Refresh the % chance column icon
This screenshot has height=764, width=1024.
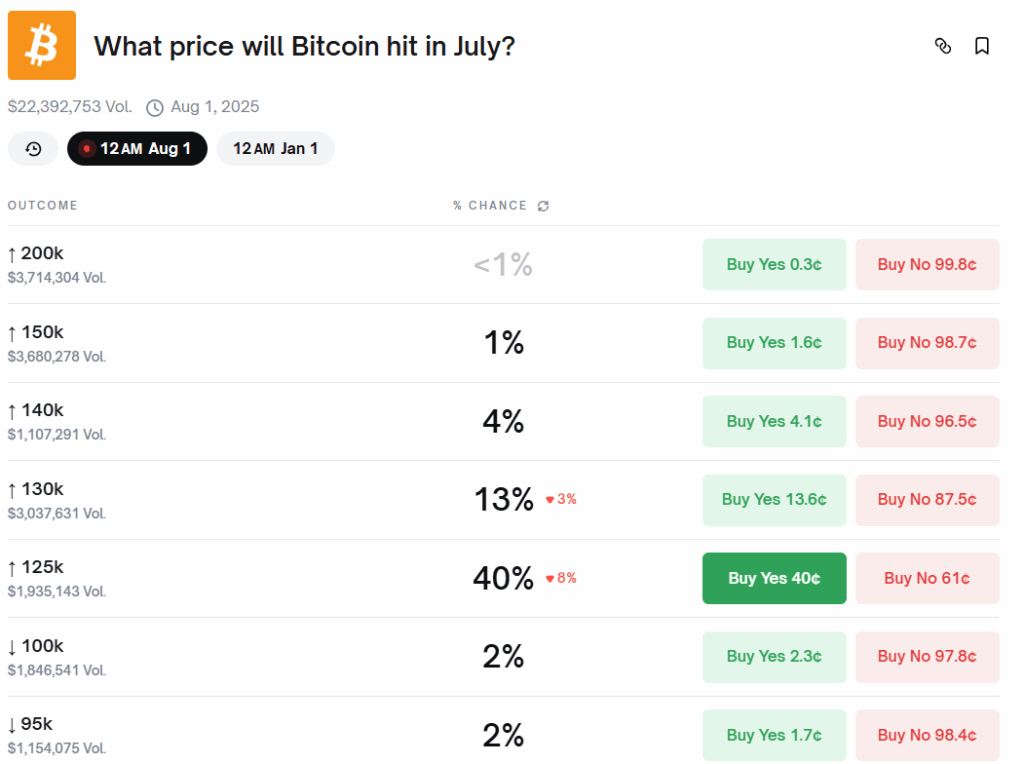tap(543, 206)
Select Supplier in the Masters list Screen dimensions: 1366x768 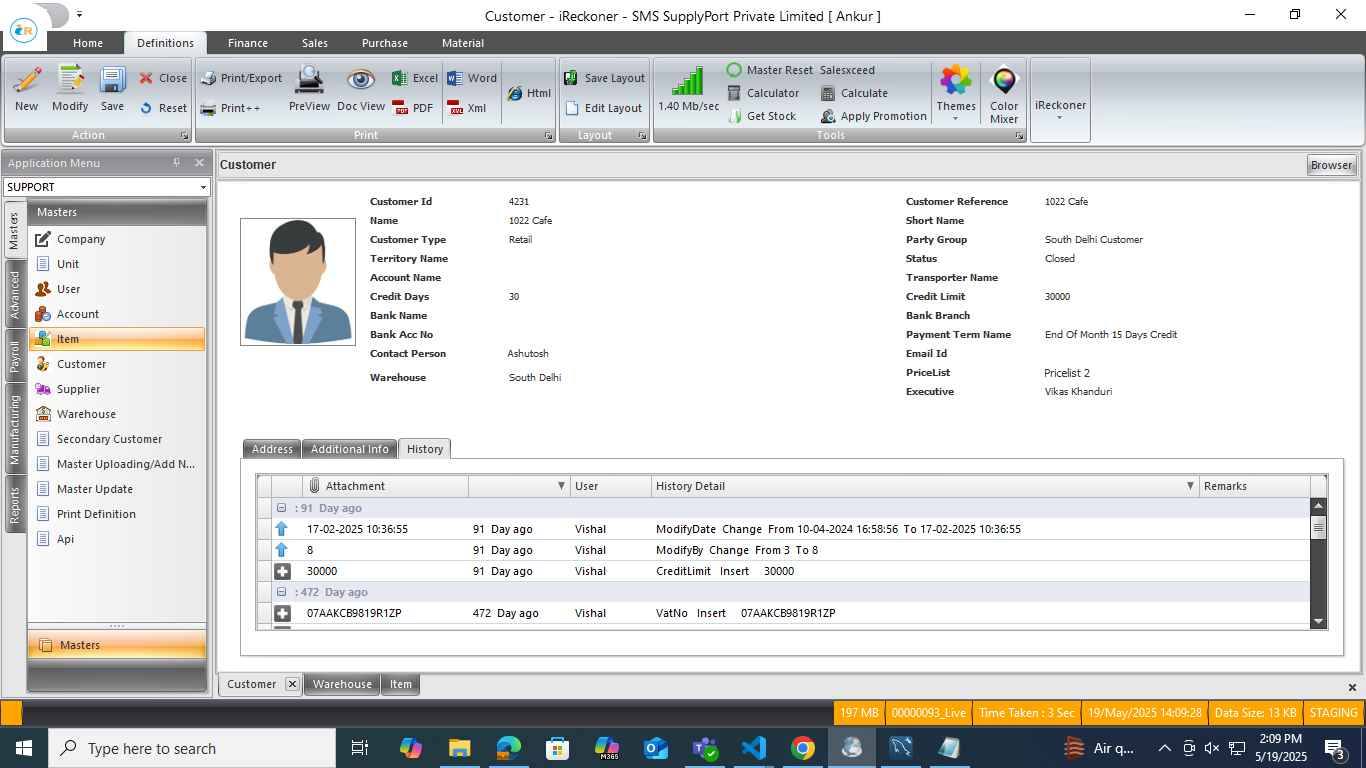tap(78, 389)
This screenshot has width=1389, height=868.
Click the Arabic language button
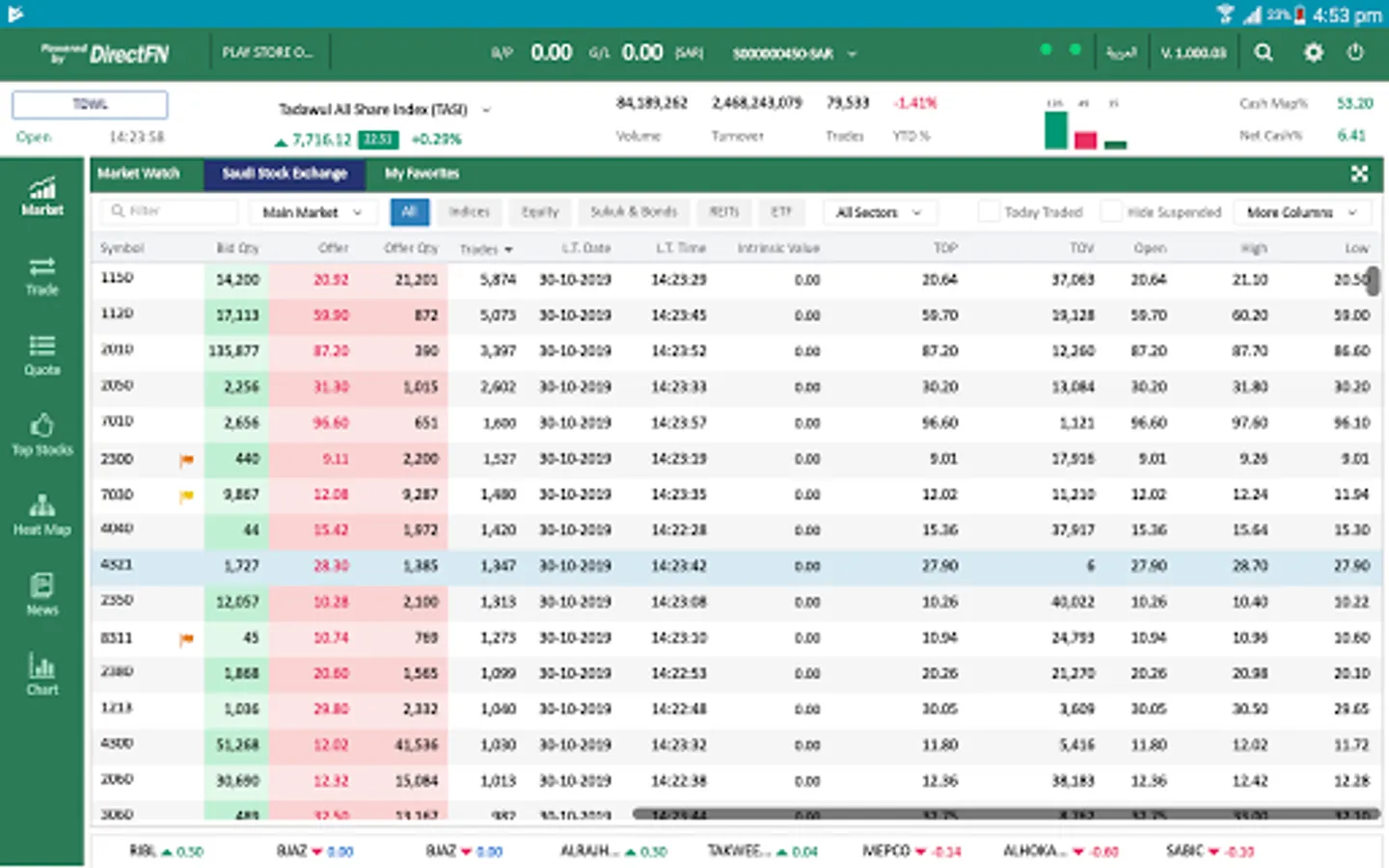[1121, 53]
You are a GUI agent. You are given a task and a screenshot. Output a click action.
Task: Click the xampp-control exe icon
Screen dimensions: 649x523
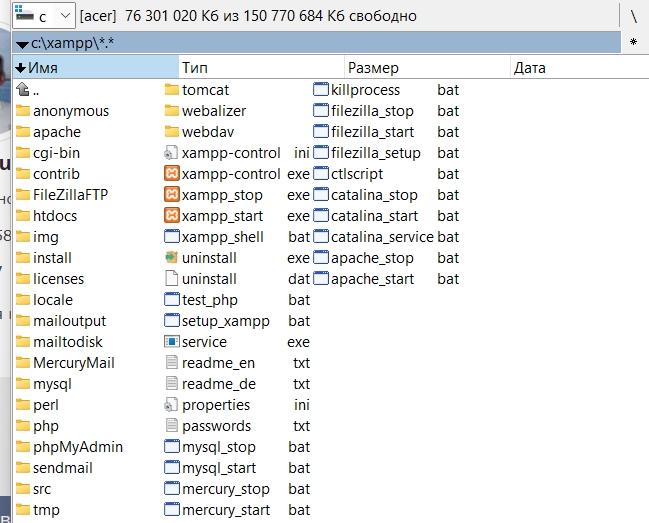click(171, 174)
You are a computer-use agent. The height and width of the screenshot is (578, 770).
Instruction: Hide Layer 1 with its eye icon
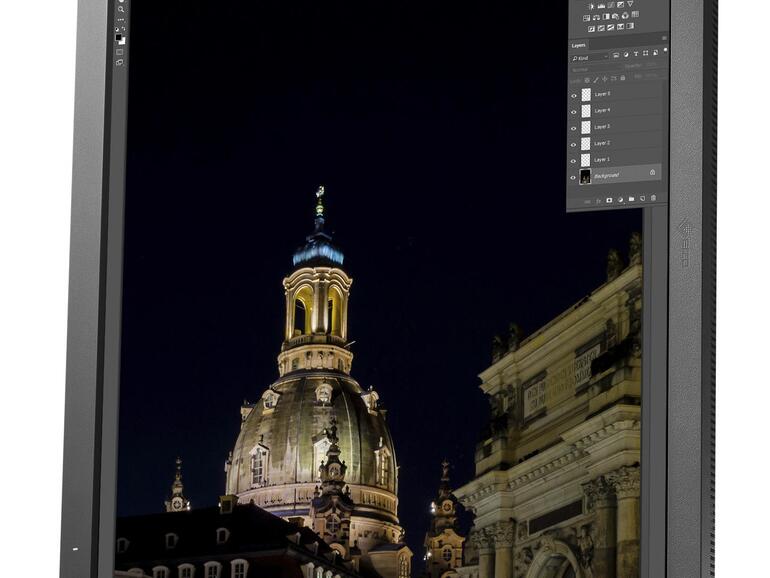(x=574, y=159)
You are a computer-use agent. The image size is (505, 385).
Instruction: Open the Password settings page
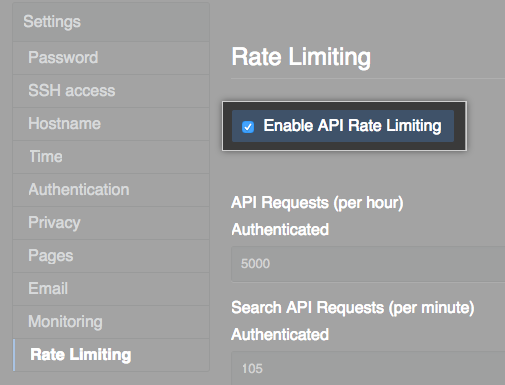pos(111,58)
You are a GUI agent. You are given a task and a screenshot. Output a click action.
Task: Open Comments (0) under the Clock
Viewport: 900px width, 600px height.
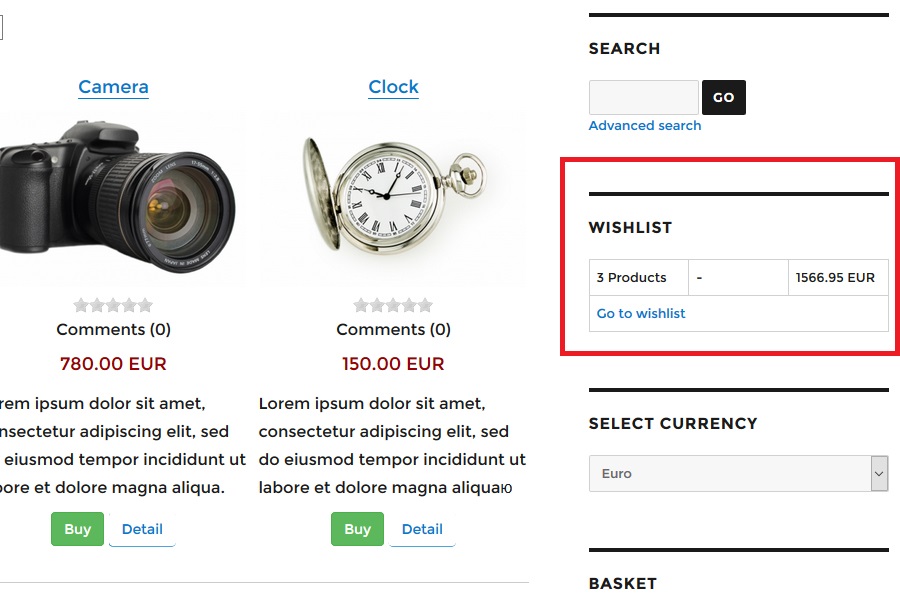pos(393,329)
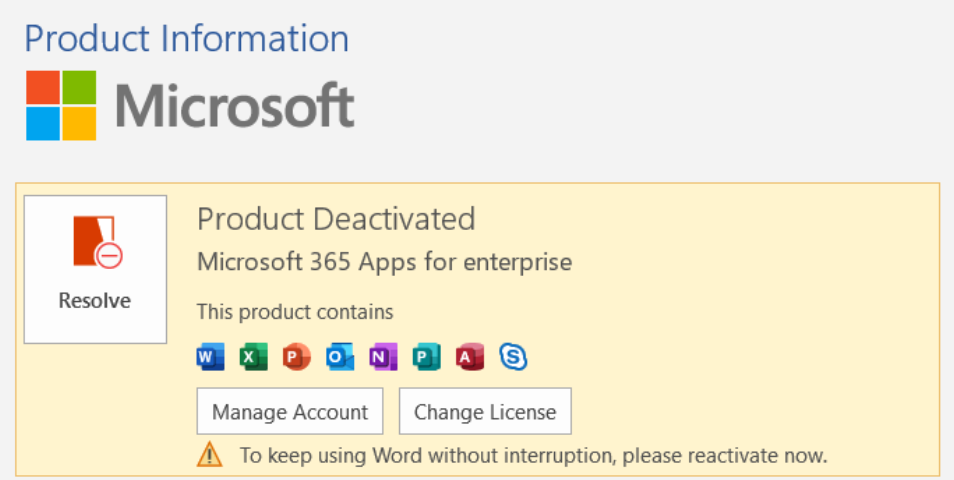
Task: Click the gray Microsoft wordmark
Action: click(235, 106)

######

• [Problem to solve] Take from the listing above each line in which the string "computer" is found.

• [Task solution]
You are a computer-use agent. The height and width of the screenshot is (578, 770).
You are a computer-use agent. The image size is (505, 385).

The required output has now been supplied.